Quote every entry word for word.

START Input

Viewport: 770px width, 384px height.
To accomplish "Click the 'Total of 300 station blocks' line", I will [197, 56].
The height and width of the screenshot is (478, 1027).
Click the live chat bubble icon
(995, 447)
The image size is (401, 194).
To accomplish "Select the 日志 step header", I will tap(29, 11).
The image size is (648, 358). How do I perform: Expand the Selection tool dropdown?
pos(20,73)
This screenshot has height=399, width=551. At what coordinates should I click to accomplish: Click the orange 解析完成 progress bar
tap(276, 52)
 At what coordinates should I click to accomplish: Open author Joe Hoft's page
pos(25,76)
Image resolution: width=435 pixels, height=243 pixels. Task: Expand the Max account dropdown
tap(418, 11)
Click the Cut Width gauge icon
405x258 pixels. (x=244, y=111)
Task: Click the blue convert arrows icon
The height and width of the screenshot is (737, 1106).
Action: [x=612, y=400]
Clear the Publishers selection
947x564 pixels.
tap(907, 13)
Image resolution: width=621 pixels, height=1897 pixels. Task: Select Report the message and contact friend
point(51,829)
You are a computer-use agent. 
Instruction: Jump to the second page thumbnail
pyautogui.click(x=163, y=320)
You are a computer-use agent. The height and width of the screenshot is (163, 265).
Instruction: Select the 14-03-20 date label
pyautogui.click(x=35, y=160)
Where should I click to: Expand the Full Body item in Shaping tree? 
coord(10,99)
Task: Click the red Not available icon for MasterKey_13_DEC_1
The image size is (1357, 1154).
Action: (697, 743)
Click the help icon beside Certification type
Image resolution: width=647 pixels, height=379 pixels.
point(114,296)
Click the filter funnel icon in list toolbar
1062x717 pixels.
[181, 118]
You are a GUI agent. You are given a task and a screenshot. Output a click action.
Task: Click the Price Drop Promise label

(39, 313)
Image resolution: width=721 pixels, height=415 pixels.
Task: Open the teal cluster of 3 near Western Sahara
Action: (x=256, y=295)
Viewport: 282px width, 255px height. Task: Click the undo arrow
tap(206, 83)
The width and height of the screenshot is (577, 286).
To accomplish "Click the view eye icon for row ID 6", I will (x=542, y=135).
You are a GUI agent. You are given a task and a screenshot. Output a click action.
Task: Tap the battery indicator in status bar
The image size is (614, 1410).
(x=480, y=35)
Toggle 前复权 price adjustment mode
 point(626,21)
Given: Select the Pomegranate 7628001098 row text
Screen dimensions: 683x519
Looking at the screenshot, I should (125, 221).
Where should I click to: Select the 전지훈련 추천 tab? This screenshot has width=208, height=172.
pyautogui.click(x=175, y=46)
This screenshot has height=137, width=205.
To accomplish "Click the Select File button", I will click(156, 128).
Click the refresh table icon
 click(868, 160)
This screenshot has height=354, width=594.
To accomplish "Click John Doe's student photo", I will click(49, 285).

END Input

▸ Result of the task:
Viewport: 770px width, 384px height.
To accomplish "Click the 'Total of 300 station blocks' line", I will [197, 56].
The height and width of the screenshot is (478, 1027).
Click the live chat bubble icon
(995, 447)
The image size is (401, 194).
To accomplish "Select the 日志 step header", I will tap(29, 11).
The image size is (648, 358). How do I perform: Expand the Selection tool dropdown?
pos(20,73)
This screenshot has height=399, width=551. At what coordinates should I click to accomplish: Click the orange 解析完成 progress bar
tap(276, 52)
 At what coordinates should I click to accomplish: Open author Joe Hoft's page
pos(25,76)
Image resolution: width=435 pixels, height=243 pixels. Task: Expand the Max account dropdown
tap(418, 11)
Click the Cut Width gauge icon
405x258 pixels. (x=244, y=111)
Task: Click the blue convert arrows icon
The height and width of the screenshot is (737, 1106).
Action: [x=612, y=400]
Clear the Publishers selection
947x564 pixels.
tap(907, 13)
Image resolution: width=621 pixels, height=1897 pixels. Task: Select Report the message and contact friend
point(51,829)
You are a computer-use agent. 
Instruction: Jump to the second page thumbnail
pyautogui.click(x=163, y=320)
You are a computer-use agent. The height and width of the screenshot is (163, 265).
Instruction: Select the 14-03-20 date label
pyautogui.click(x=35, y=160)
Where should I click to: Expand the Full Body item in Shaping tree? 
coord(10,99)
Task: Click the red Not available icon for MasterKey_13_DEC_1
The image size is (1357, 1154).
Action: (697, 743)
Click the help icon beside Certification type
Image resolution: width=647 pixels, height=379 pixels.
point(114,296)
Click the filter funnel icon in list toolbar
1062x717 pixels.
[181, 118]
You are a GUI agent. You are given a task and a screenshot. Output a click action.
Task: Click the Price Drop Promise label

(39, 313)
Image resolution: width=721 pixels, height=415 pixels.
Task: Open the teal cluster of 3 near Western Sahara
Action: (x=256, y=295)
Viewport: 282px width, 255px height. Task: Click the undo arrow
tap(206, 83)
The width and height of the screenshot is (577, 286).
To accomplish "Click the view eye icon for row ID 6", I will (x=542, y=135).
You are a GUI agent. You are given a task and a screenshot. Output a click action.
Task: Tap the battery indicator in status bar
The image size is (614, 1410).
(x=480, y=35)
Toggle 前复权 price adjustment mode
 point(626,21)
Given: Select the Pomegranate 7628001098 row text
Screen dimensions: 683x519
Looking at the screenshot, I should (125, 221).
Where should I click to: Select the 전지훈련 추천 tab? This screenshot has width=208, height=172.
pyautogui.click(x=175, y=46)
This screenshot has height=137, width=205.
To accomplish "Click the Select File button", I will click(156, 128).
Click the refresh table icon
 click(868, 160)
This screenshot has height=354, width=594.
To accomplish "Click John Doe's student photo", I will click(49, 285).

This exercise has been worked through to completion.